Last weekend, I went down to London, in part to visit the 24/7 exhibition at Somerset House. It was really enjoyable (and will likely be blogged about later this week :D).
After we had worked our way through 24/7, I spotted the poster to the left – Mary Sibande – a South African sculpture, artist, photographer and author was showing ‘I Come Apart at the Seams’.
And even though we were STARVING, we just couldn’t miss the opportunity to take a peek.
Take a peek… I was entranced by every single piece and could happily have spent hours taking it all in from every possible angle!
I certainly took photos of EVERY SINGLE PIECE from MULTIPLE VIEWS…but will try to restrain myself so that you will all head down and take a peek yourselves!
I wasn’t hugely informed about Mary Sibande, so was delighted to read this interview in the FT to learn a bit more – “If South Africans didn’t get angry nothing would get done.” – which really emphasized how deeply political her work is (as well as providing really useful break downs as to why she uses the colour palates that she does and what those colours signify. Really great read.)
The staff in the exhibition rooms were clearly as excited about the works as I was; they kept encouraging people to take photos and – in one case – even pointed out the best spot in the room to capture a particularly evocative and huge piece.
From the FT
“They Don’t Make Them Like They Used To” (2008) is a photograph of the artist as her grandmother making a Superman jersey. “I regard these women as superheroes,” she explains. Their eyes are closed to shut out the viewer, “denying reality and coyly turning inwards”.
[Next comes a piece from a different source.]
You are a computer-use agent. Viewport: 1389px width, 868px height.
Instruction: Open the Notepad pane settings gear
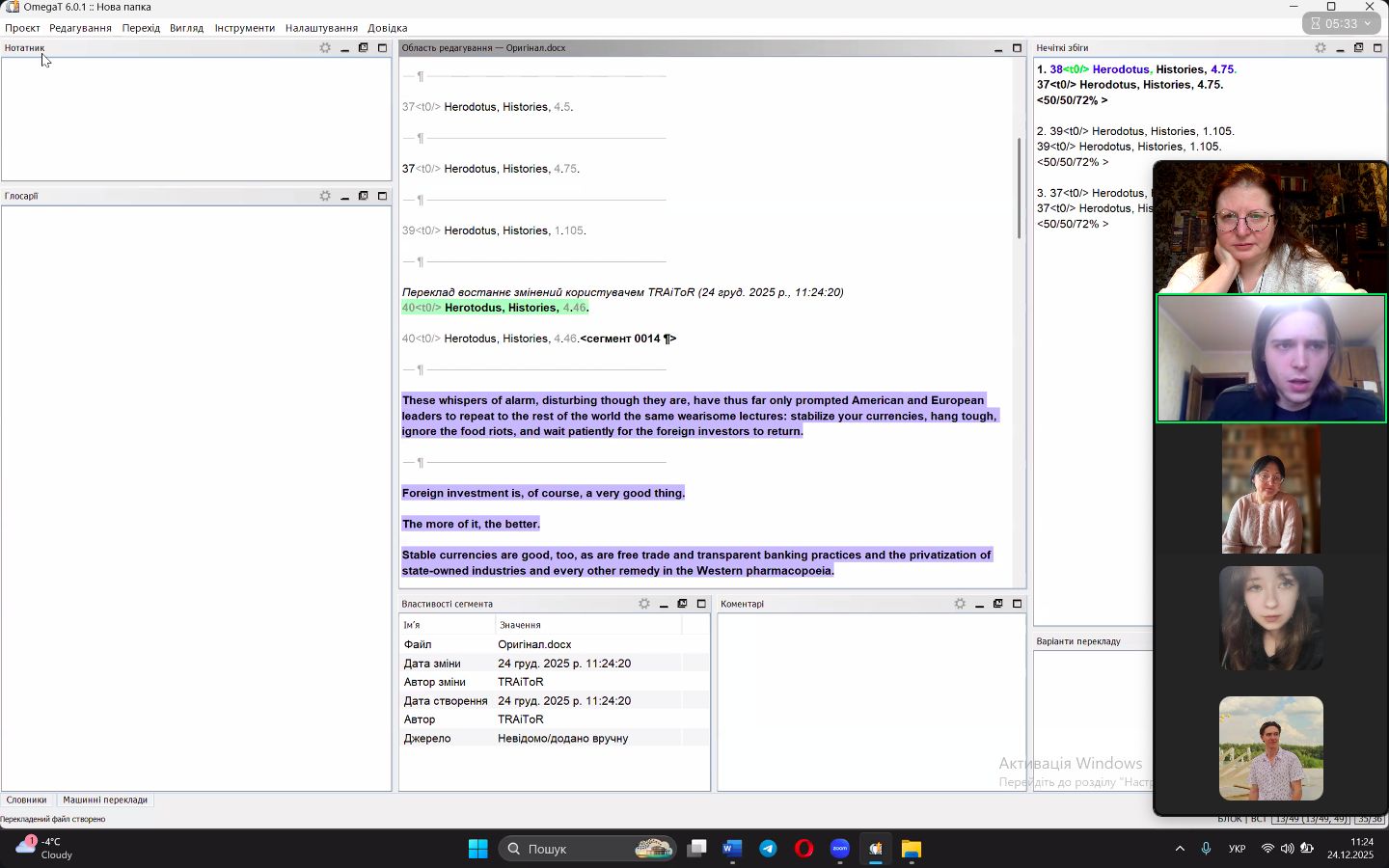325,48
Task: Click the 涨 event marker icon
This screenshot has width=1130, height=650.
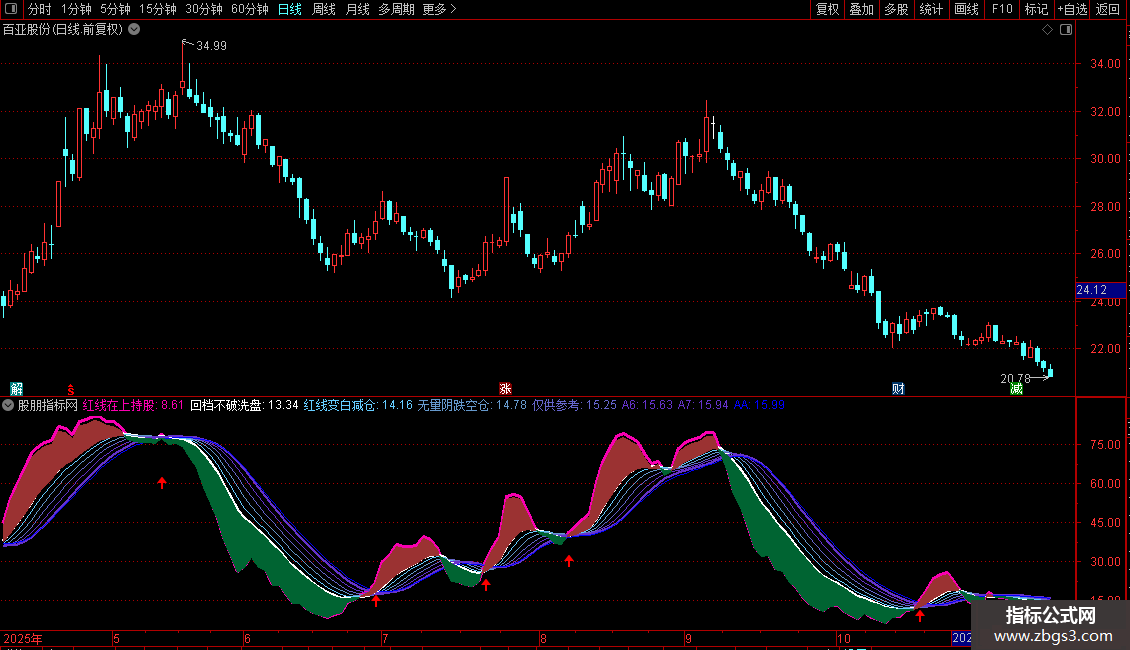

It’s difficult to put into words the impact that this work in particular had on the audience. There were audible gasps as people walked around the corner and took it in.
I overheard one of the staff chatting with a visitor about the sci-fi and historical implications of the pieces and how this was going to inspire them to look up SF fiction from that neck of the world (I would have totally horned in on that conversation if I hadn’t had company of my own).
This was a powerful and evocative exhibition and an absolute highlight of the weekend. I wholeheartedly recommend it to all!!